# Cel zadania
Proszę powtórzyć dokładnie wszystkie wiersze poniższego wykazu, bez wprowadzania jakichkolwiek zmian.

# Dane wejściowe
────

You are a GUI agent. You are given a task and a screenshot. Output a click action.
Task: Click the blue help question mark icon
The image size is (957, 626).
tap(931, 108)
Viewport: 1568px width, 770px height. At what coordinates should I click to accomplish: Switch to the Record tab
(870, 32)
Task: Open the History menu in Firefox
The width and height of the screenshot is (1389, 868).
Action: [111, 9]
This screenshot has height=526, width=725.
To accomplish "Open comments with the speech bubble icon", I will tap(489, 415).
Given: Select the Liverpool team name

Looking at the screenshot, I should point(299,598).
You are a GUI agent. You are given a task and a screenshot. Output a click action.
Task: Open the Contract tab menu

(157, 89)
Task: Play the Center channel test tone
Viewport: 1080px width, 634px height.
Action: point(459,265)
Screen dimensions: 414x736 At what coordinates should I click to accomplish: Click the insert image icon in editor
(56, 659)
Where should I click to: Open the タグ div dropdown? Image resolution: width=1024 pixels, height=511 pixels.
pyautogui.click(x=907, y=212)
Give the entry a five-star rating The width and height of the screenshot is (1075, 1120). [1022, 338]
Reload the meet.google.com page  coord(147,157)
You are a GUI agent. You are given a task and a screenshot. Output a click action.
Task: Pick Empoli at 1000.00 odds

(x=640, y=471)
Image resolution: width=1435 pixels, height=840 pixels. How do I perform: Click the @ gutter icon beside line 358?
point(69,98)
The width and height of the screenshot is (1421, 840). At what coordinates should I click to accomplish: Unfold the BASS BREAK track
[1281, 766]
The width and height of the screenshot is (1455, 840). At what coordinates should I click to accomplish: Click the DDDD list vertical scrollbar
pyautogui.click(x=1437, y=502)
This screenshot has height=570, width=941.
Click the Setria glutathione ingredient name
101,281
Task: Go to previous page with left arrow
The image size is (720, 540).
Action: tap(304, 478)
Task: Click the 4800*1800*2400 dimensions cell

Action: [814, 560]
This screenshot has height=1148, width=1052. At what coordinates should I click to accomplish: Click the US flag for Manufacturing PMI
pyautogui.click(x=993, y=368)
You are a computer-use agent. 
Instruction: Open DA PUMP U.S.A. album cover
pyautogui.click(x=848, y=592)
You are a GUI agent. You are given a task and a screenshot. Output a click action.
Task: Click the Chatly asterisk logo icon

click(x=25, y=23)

────

# Wynik
You are a GUI agent. You are given a task and a screenshot. Output a click action.
Task: Click the blue help question mark icon
The image size is (957, 626).
tap(931, 108)
Viewport: 1568px width, 770px height. At what coordinates should I click to accomplish: Switch to the Record tab
(870, 32)
Task: Open the History menu in Firefox
The width and height of the screenshot is (1389, 868).
Action: [111, 9]
This screenshot has height=526, width=725.
To accomplish "Open comments with the speech bubble icon", I will tap(489, 415).
Given: Select the Liverpool team name

Looking at the screenshot, I should point(299,598).
You are a GUI agent. You are given a task and a screenshot. Output a click action.
Task: Open the Contract tab menu

(157, 89)
Task: Play the Center channel test tone
Viewport: 1080px width, 634px height.
Action: point(459,265)
Screen dimensions: 414x736 At what coordinates should I click to accomplish: Click the insert image icon in editor
(56, 659)
Where should I click to: Open the タグ div dropdown? Image resolution: width=1024 pixels, height=511 pixels.
pyautogui.click(x=907, y=212)
Give the entry a five-star rating The width and height of the screenshot is (1075, 1120). [1022, 338]
Reload the meet.google.com page  coord(147,157)
You are a GUI agent. You are given a task and a screenshot. Output a click action.
Task: Pick Empoli at 1000.00 odds

(x=640, y=471)
Image resolution: width=1435 pixels, height=840 pixels. How do I perform: Click the @ gutter icon beside line 358?
point(69,98)
The width and height of the screenshot is (1421, 840). At what coordinates should I click to accomplish: Unfold the BASS BREAK track
[1281, 766]
The width and height of the screenshot is (1455, 840). At what coordinates should I click to accomplish: Click the DDDD list vertical scrollbar
pyautogui.click(x=1437, y=502)
This screenshot has height=570, width=941.
Click the Setria glutathione ingredient name
101,281
Task: Go to previous page with left arrow
The image size is (720, 540).
Action: tap(304, 478)
Task: Click the 4800*1800*2400 dimensions cell

Action: [814, 560]
This screenshot has height=1148, width=1052. At what coordinates should I click to accomplish: Click the US flag for Manufacturing PMI
pyautogui.click(x=993, y=368)
You are a computer-use agent. 
Instruction: Open DA PUMP U.S.A. album cover
pyautogui.click(x=848, y=592)
You are a GUI agent. You are given a task and a screenshot. Output a click action.
Task: Click the Chatly asterisk logo icon

click(x=25, y=23)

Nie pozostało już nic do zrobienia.